Colocaram-se junto à entrada da caverna, de armas em punho, e esperaram que o gerador sobrecarregado deixasse de funcionar.
Quando isso acontecesse, o campo defensivo deixaria de existir. E então não haveria mais nada que impedisse o verme do pavor de liquidar os terranos.
Grandes blocos de rocha desprenderam-se acima da entrada da caverna e caíram ruidosamente no chão. Uma luz fluorescente espalhou-se nos pontos em que se descarregava a energia dos tiros disparados contra o campo defensivo.
O ataque cessou tão abruptamente como havia começado. O verme do pavor suspendeu o bombardeio. Deveria ter estado louco quando começara o assalto.
Nem se tinha certeza de que seria capaz de destruir o campo defensivo dos desconhecidos. Talvez os mesmos continuassem calmamente no interior da caverna e se divertissem à custa da tentativa ridícula.
Grossos pingos de chuva produziam um chiado, enquanto se evaporavam nas rochas aquecidas que circundavam a caverna. Apesar da escuridão, via as nuvens de fumaça.
Será que sairiam quando percebessem que não estava atirando mais? Como faria para comunicar-lhes isso sem trair sua inteligência?
Enquanto permanecessem no interior da caverna, estariam tão longe como se estivessem num mundo estranho. Precisava observá-los mais uma vez, antes que chegassem os benévolos.
Mas no momento não poderia obrigá-los pela força. O tempo era escasso, mas assim mesmo precisava ter um pouco de paciência.
Recuou lentamente para trás das rochas. Seu corpo roçou inúmeros regatos que desciam das colinas, em direção ao mar. Seus pensamentos moviam-se a contragosto, o espírito parecia envolto numa bruma. O esgotamento mental continuou a progredir. Era urgente que descansasse um pouco.
Mas como encontrar sossego, perguntou a si mesmo, se os problemas continuavam a trabalhar sua mente como se fossem fantasmas sombrios?
Aos poucos certa indiferença para com os benévolos foi surgindo em sua mente. O ódio que lhes dedicava consumia muitas forças. Ninguém poderia acusá-lo de não ter feito tudo para agir no interesse de sua espécie.

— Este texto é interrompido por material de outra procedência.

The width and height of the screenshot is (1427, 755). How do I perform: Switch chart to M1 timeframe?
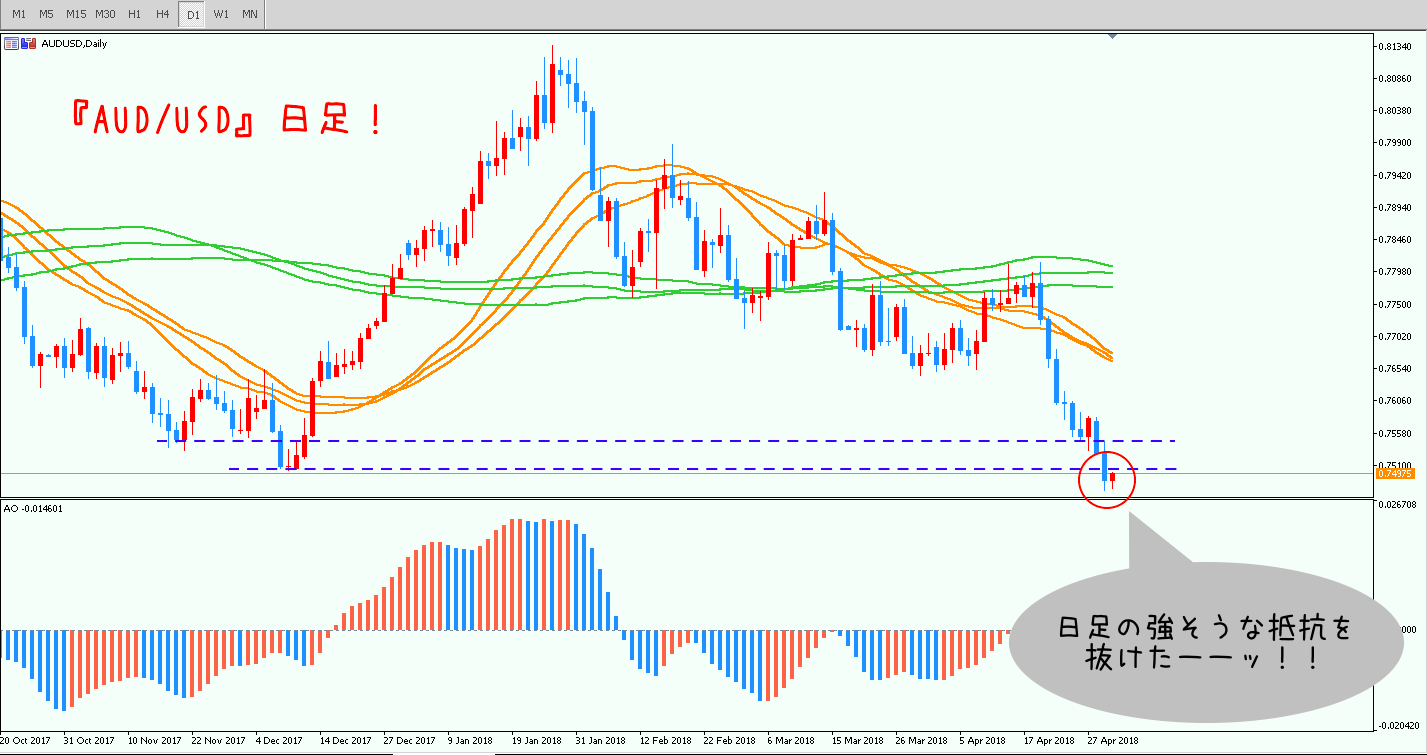(x=18, y=14)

Apesar das idéias revolucionárias que desde o início lhe agitavam a mente, sempre dera primazia a tudo que desse respeito aos vermes do pavor. Subordinara a própria vida a esse objetivo.
Seu rosto gigantesco contraiu-se. No momento em que a criatura percebe que a derrota é inevitável, a mesma gosta de lembrar-se do orgulho de tempos passados.
Foi o que ainda o manteve de pé.
— Ele se retirou — constatou Firgolt, aliviado. — Até o amanhecer do dia teremos sossego.
Sua testa enrugou-se.
— Mas ainda temos algum trabalho a fazer.
O especialista ligou o gravador de fita que haviam trazido do Moonshine. A gravação podia ser feita por meio do rádio de pulso dos agentes. Mas, no caso, a distância era bastante limitada.
— O que pretende fazer, sir? — perguntou Collignot.
— Gravarei na fita um relatório completo dos acontecimentos e também registrarei nossas impressões. Se algo nos acontecer, ainda poderemos transmitir informações valiosas às pessoas que nos encontrarem.
Começou a falar calma e objetivamente. Registrou em palavras claras e lacônicas tudo que haviam descoberto sobre o verme do pavor.
— Muito bem — disse em tom satisfeito. — Daqui a pouco sairemos da caverna e registraremos na fita todas as ocorrências importantes.
Collignot reconheceu que o capitão estava com a razão, ainda mais que já não podiam contar com a Carbula como receptora de mensagens.
O resto da noite correu calmamente. Dormiram sem que ninguém os perturbasse, ficando sempre um homem de sentinela.
Kopenziak, que foi o último a ficar de guarda, acordou os outros quando começou a clarear do lado de fora da caverna. Firgolt levantou-se e desligou o gerador de campo defensivo. O primeiro a sair da caverna foi Warren. Chovia a cântaros. O chão estava ensopado. Não se via o menor sinal do verme do pavor.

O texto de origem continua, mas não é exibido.